Et pour qu’il y ait cette alliance, il faudrait à la fois briser ce genre de sceau infect et, parallèlement, inciter tous les royaumes à s’ouvrir et prendre en compte les peuples des autres continents… Ce n’est qu’à ce moment que le jeune chevalier réalisa à quel point la tâche était colossale. Nogait aussi était tout à coup plus nerveux, serrant les bras autour de lui. Lisant ses pensées, Jasson vu qu’il tâchait de se remémorer les souvenirs où il était passé chez les Elfes, avec lui ou seul, et qui auraient pu fournir des indices sur la situation. Le petit rire de l’Elfe le ramena à la réalité et il comprit en sondant Santo à son tour qu’il lui avait demandé pourquoi il semblait si « vieux ». Un détail ? Non, il était vraiment le tout premier Elfe qu’ils croisaient à avoir des rides et à afficher cet air… aussi serein, comme l’avaient la plupart des vieillards. Leur hôte répondit, cependant, qu’il était à la fois Immortel et soumis aux « traces de l’âge »… Ce qui plongea leur groupe dans un silence perplexe. Un homme Immortel… qui vieillissait ? Enfin, maître Abnar, par exemple, avait cinq cents ans et n’avait aucune trace de vieillesse ! Perdu, il se frotta un peu les tempes en essayant de comprendre, rouvrant les yeux pour voir l’Elfe l’observer pensivement. Quoi encore ? Il se passa un petit temps puis le guérisseur précisa sa réponse, ce qui changeait vraiment chez lui l’âge défilant.

Elfe – Ce genre d'union est interdite, cela dit, soupira-t-il. Même si elles sont fructueuses. Comme la jeune Aveleen... Le temps ne la tuera pas, seule la guerre ou la maladie le pourra. Ce n'est pas une vie, pour un homme Mortel, que de vivre avec une femme des forêts si différente de lui.

Le chevalier se raidit sensiblement puis s’efforça aussitôt de dénouer ses muscles trop raides, pour ne pas angoisser Morgan qui lui lançait déjà un petit regard alarmé. Malgré lui, suivant les paroles du mage, il s’imagina vieillissant, traversant les années, alors que Aveleen restera exactement telle qu’au premier jour. Il s’imagina sur son lit de mort, sa femme à ses côtés, qui restera ensuite seule. L’image était assez angoissante et il est vrai qu’il ne voulait pas lui imposer ça. Ils n’étaient pas du même monde. Inspirant un peu, il laissa cette représentation mentale s’évanouir comme neige au soleil, le regard assez vide, ignorant jusqu’ici que les Elfes ne vieillissaient pas.

Elfe – Jeunes, les Semi-Elfes peuvent renoncer à leur immortalité afin de rejoindre la race des Hommes. Cependant, Aveleen n'a pas une goutte de sang humain et ce choix lui est interdit. Vous devriez oublier, jeune humain, et aller de votre côté avec une femme de votre peuple. Y croire ne sera bon ni pour elle ni pour vous.
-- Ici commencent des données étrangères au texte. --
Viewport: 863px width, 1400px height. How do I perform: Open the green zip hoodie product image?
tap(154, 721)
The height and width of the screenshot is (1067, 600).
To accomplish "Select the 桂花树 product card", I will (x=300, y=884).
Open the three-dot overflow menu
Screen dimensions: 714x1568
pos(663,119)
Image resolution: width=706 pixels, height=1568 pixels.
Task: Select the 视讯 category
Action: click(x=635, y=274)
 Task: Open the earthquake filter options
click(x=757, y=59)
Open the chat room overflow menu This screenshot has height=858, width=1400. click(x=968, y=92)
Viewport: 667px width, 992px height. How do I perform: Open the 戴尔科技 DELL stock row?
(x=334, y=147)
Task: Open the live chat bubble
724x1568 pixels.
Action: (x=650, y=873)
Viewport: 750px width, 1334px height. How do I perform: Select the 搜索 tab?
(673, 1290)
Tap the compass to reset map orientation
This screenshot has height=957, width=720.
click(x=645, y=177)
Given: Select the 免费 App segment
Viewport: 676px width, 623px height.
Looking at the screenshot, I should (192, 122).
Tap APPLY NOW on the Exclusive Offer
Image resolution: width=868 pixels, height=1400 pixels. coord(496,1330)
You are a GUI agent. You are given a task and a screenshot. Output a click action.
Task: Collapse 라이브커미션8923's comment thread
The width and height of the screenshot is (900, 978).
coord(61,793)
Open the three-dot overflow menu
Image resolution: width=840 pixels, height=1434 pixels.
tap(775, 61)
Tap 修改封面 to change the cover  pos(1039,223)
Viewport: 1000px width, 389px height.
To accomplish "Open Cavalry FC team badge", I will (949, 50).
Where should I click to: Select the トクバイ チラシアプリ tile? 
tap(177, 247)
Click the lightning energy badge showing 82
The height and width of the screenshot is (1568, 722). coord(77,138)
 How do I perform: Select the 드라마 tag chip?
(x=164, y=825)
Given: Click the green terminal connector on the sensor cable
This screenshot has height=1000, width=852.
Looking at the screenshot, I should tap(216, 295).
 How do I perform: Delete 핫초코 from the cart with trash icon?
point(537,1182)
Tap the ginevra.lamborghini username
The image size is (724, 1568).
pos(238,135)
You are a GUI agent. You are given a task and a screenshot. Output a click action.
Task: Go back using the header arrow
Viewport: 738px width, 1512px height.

Il était parfaitement inutile d’appuyer encore là-dessus, merci ! Le pire était qu’il savait déjà tout cela. Les lois leur interdisaient d’être ensemble et de s’aimer, les lois ne voulaient pas qu’ils puissent exprimer correctement cette part d’eux-mêmes. Et à ces lois des hommes venaient s’ajouter les lois naturelles… Jasson avait très envie de pleurer, tout à coup, ne s’obligeant à rester neutre que pour Morgan. Et aussipour Nogait, son ancien écuyer, qui lui aussi lui lançait des regards en travers. Étouffer le sentiment de révolte grondant de plus en plus fort en lui était on ne peut plus douloureux. On pourra bien lui dire qu’il arrivera à passer au-dessus, impossible d’y croire tout de suite. Surtout si on ajoutait à ça qu’il avait eu, toute à l’heure, l’horrible impression de la voir pour la dernière fois… Elle était partie sans un regard en arrière, sans rien, marchant sans se retourner, comme si elle avait déjà fait le deuil de cette histoire.

Elfe – Je suis navré, soupira-t-il. Ces unions sont belles lorsqu'elles arrivent mais toutes se sont mal terminées. N'essayez pas de vous mettre à dos Thranduil.

Jasson – J’ai cru remarquer qu’il avait l’air tout à fait agréable, oui, grinça-t-il.

Bien trop de choses étaient remises en question, tout à coup, il était perdu. Soupirant, il détourna le regard, préférant laisser tomber cette conversation. Que pouvaient-ils faire de plus, là, tout de suite ? Absolument rien… Ils ne devaient qu’attendre afin de pouvoir récupérer Ariane et leur guide, puis partir.